Esse cenário de uma música brasileira nova e diversa explodiu em shows pequenos de cidades grandes, em casas noturnas que perderam a vergonha de fazer discotecagens de música brasileira, retomando desde o samba-rock mais dançável esquecido dos  anos 1970 até promovendo festas cujos DJs faziam das setlists uma viagem musical pelo Brasil.

Os anos 2000 viram uma efervescência na música brasileira comparável em termos de diversidade e qualidade aos anos 1960, mas, ao mesmo tempo, incomparável quanto aos seus modos de  afirmação.

Nesse sentido, é uma música brasileira que reivindica sua herança negra com muito mais propriedade e vigor, sem precisar da chancela embranquecedora da bossa nova por exemplo. Da mesma maneira, a condição periférica da cultura brasileira,  e o caráter multicultural e transnacional das diversas músicas brasileiras, também passa a ser menos atormentada ou necessitada de confirmação acadêmica, questões que tiraram parte das possibilidades criativas da geração dos festivais em vários  momentos entre os  anos 1980 e 1990.

Juçara Marçal, fluminense de Duque de Caxias, residente em São Paulo desde a infância, é de uma geração intermediária. Aos 59 anos, lançou seu segundo álbum solo “Delta Estácio Blues” em 30 de setembro (disponível em todas as plataformas de streaming) sete anos depois da pancada de “Encarnado”.
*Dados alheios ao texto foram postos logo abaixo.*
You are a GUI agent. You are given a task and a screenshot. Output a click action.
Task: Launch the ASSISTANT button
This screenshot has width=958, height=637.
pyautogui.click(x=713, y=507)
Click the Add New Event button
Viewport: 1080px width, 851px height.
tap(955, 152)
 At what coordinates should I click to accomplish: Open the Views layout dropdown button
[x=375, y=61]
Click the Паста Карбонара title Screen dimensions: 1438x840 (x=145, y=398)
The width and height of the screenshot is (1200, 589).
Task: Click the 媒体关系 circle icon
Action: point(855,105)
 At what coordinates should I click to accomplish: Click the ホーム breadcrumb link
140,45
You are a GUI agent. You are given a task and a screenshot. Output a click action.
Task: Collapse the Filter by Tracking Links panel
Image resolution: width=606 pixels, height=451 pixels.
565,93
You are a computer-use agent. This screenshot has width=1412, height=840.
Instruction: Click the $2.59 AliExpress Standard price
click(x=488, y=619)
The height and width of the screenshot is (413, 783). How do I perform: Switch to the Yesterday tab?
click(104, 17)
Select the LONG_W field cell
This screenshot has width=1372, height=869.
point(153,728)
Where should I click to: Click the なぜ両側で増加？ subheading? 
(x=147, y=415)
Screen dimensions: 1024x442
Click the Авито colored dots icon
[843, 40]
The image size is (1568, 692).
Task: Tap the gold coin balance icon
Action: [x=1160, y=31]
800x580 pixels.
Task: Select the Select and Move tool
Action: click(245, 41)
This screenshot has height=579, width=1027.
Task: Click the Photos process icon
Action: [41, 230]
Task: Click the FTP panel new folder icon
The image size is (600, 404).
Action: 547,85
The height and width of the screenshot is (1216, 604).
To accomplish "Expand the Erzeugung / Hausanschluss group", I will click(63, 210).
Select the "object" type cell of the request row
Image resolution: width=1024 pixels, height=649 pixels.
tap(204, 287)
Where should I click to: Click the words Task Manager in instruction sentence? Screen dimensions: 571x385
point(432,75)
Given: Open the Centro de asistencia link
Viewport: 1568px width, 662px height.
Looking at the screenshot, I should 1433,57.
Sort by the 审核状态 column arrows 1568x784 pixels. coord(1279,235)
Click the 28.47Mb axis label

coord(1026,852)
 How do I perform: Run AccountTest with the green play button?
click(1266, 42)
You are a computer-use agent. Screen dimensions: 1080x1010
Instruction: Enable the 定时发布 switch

Apesar da raiz óbvia no samba, a música de Juçara desafia quaisquer categorias. Em primeiro lugar, Juçara canta — e como canta essa mulher! —, mas compõe, arranja, escreve letras e trabalha em coletivos.

Sua parceria mais constante longa e constante é com o violonista Kiko Dinucci, mas ela já integrou o trio Metá Metá com Kiko e Thiago França, colaborou com Rodrigo Campos e Gui Amabis (Sambas do Absurdo, 2017) e faz vocais em discos de artistas como Elza Soares (A Mulher do Fim do Mundo, 2015, e Deus É Mulher, 2018) e Jards Macalé (Besta Fera, 2019).      

Além disso, Juçara, que já trabalhou como professora de português e canto (formou-se em Jornalismo e Letras, na USP), tem erudição musical invejável, seja pela curiosidade com qual transita do samba carioca à chamada vanguarda paulista e ao rap como pela sua formação especificamente musical mesmo.

No final dos anos 1990, fez parte do projeto A Barca, que juntava músicos e compositores à trupe teatral Companhia do Latão que refez viagens pelo Brasil inspiradas pelas Missões de Pesquisa Folclórica do Mário de Andrade, para ouvir e aprender o que ainda havia desse repertório musical desde que o escritor enviou pesquisadores ao Norte e Nordeste do país em 1938.

Em “Delta Estácio Blues”, Juçara parece condensar toda essa trajetória nas suas 11 faixas, tão diferentes entre si e, no entanto, com sua voz grave, profunda e urgente a costurar todas as parcerias e participações.

A primeira canção que estreou nas redes, “Crash” é, até agora, a melhor e mais potente canção de 2021. Composição do rapper paulistano Rodrigo Ogi, com quem divide vocais, é um rap anguloso, agônico, enunciando a letra de protesto — “Ele veio lá da Calábria/ Seu braço é uma arma que tem alto calibre/ Mas só que agora eu assino a sua eutanásia/ A minha ira é um câncer que não te deixa livre” — e de disposição de luta — “Eu faço tudo pra não entrar numa guerra/ Mas se entrar não vou parar de guerrear/  Ninguém mandou você vir me aperrear/ Eu vou te madeirar!”.  Junto com a “Ciranda do Aborto”, do Encarnado (2014), talvez seja a dupla de letras mais feministas de toda a história da música brasileira até agora.